╭─ ARTIGO
Entre 1999 e 2000, deu o pontapé inicial na área de interface cérebro-máquina, com a publicação de dois trabalhos pioneiros que mostraram, pela primeira vez, a capacidade de controlar aparatos robóticos por meio de comandos cerebrais. O primeiro estudo foi feito com ratos e o segundo, com uma macaca. Os resultados deram fama internacional a Nicolelis e garantiram ao seu laboratório um fluxo generoso de recursos oriundos das principais agências de fomento dos Estados Unidos, como os Institutos Nacionais de Saúde (NIH) e a Agência de Projetos de Pesquisa Avançada em Defesa (Darpa), do Pentágono.
Várias outros trabalhos de impacto se seguiram, assim como críticas relacionadas à maneira midiática e por vezes megalomaníaca com que Nicolelis costuma divulgar seus projetos. Sua decisão de colocar um paraplégico para dar um chute na abertura da Copa do Mundo, com apenas um ano e meio para se preparar, e sem nunca ter tentado isso antes, mostra que ele não está dando muita bola para isso.
Esperança. "Espero que esse marketing todo dele seja verdadeiro", disse ao Estado a deputada federal Mara Gabrilli, tetraplégica há quase 20 anos, por conta de um acidente de carro. "Estou torcendo muito para que dê certo."
╰─
AÇÕES A REALIZAR
A. Duplique, do artigo sobre Nicolelis, o trecho que vai de "Entre 1999 e" até "(Darpa), do Pentágono.".
B. Traduza para o inglês a seguinte frase do artigo sobre Nicolelis: "O primeiro estudo foi feito com ratos e o segundo, com uma macaca."
C. Segundo o artigo sobre Nicolelis, o que causou a tetraplegia da deputada federal Mara Gabrilli?
Os registros não são usados em nenhuma destas tarefas.
╭─ DADOS FORNECIDOS
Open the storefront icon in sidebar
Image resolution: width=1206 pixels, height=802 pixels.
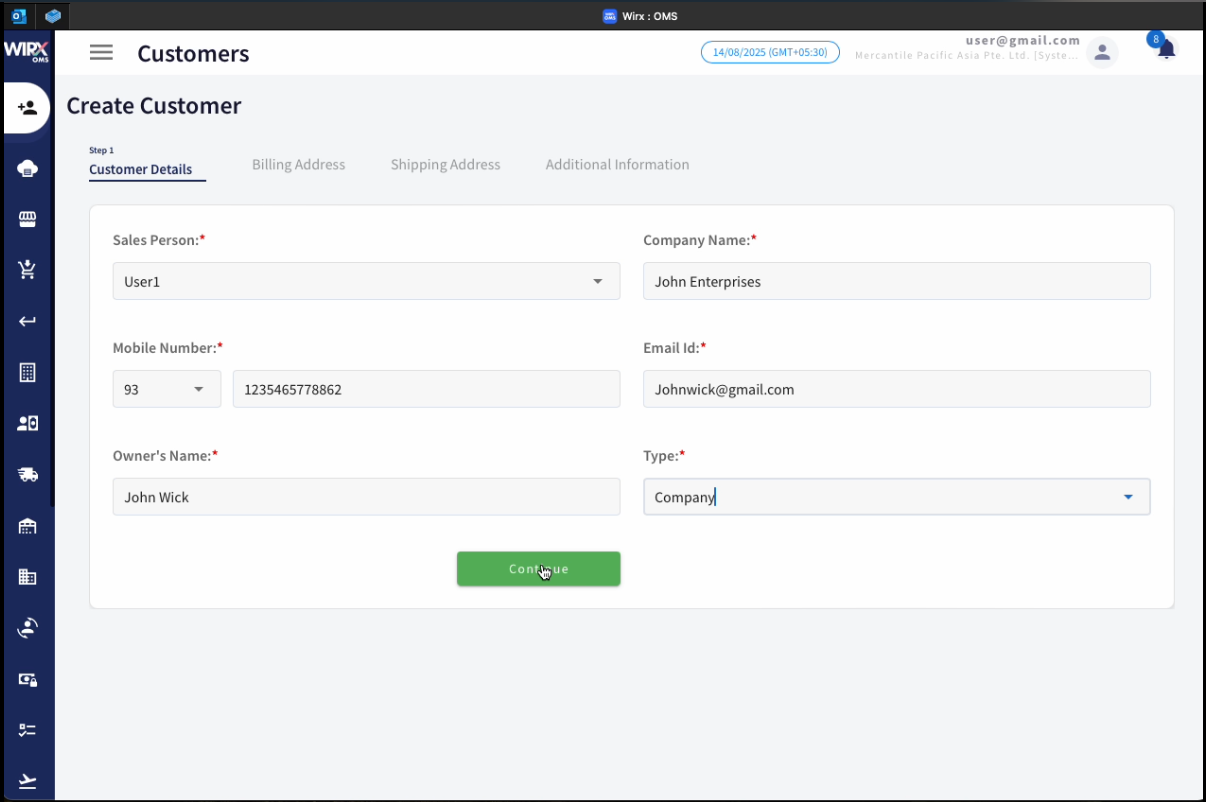pos(28,219)
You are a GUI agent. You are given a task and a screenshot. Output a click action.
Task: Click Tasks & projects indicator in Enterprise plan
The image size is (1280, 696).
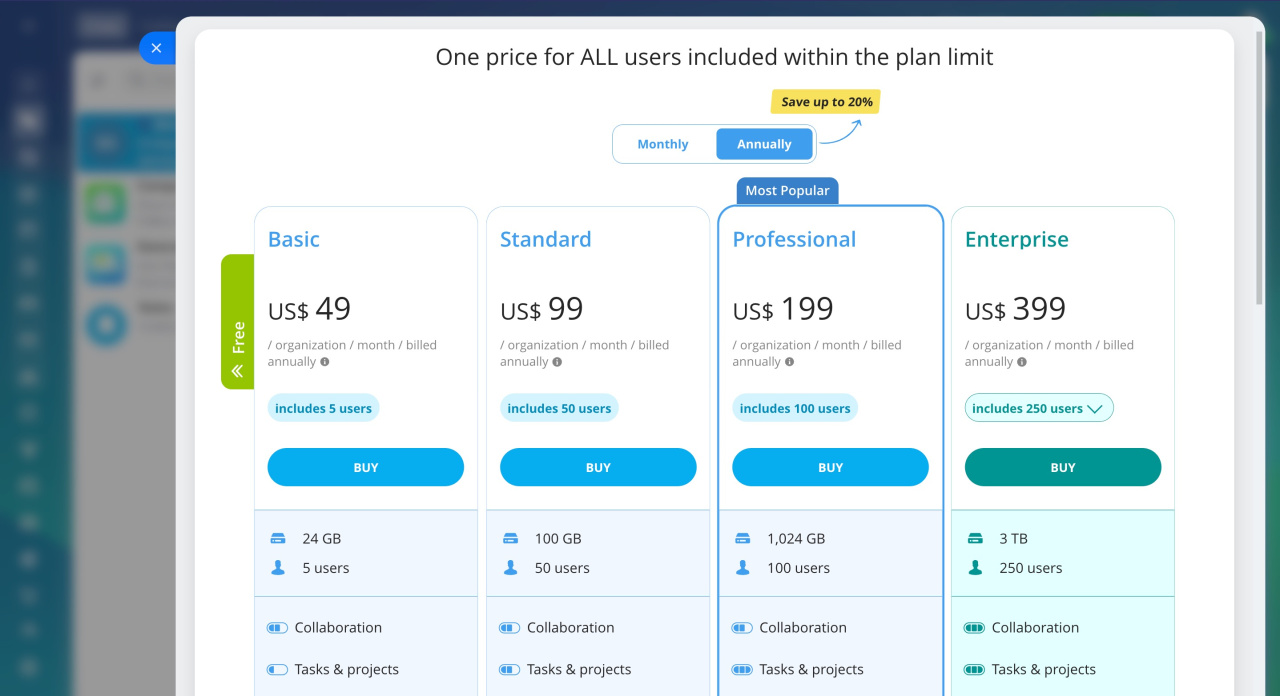[x=974, y=670]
╰─
SOLUÇÕES DOS PROBLEMAS
A.
Entre 1999 e 2000, deu o pontapé inicial na área de interface cérebro-máquina, com a publicação de dois trabalhos pioneiros que mostraram, pela primeira vez, a capacidade de controlar aparatos robóticos por meio de comandos cerebrais. O primeiro estudo foi feito com ratos e o segundo, com uma macaca. Os resultados deram fama internacional a Nicolelis e garantiram ao seu laboratório um fluxo generoso de recursos oriundos das principais agências de fomento dos Estados Unidos, como os Institutos Nacionais de Saúde (NIH) e a Agência de Projetos de Pesquisa Avançada em Defesa (Darpa), do Pentágono.

B. The first study was done with rats and the second, with a female monkey.

C. Um acidente de carro.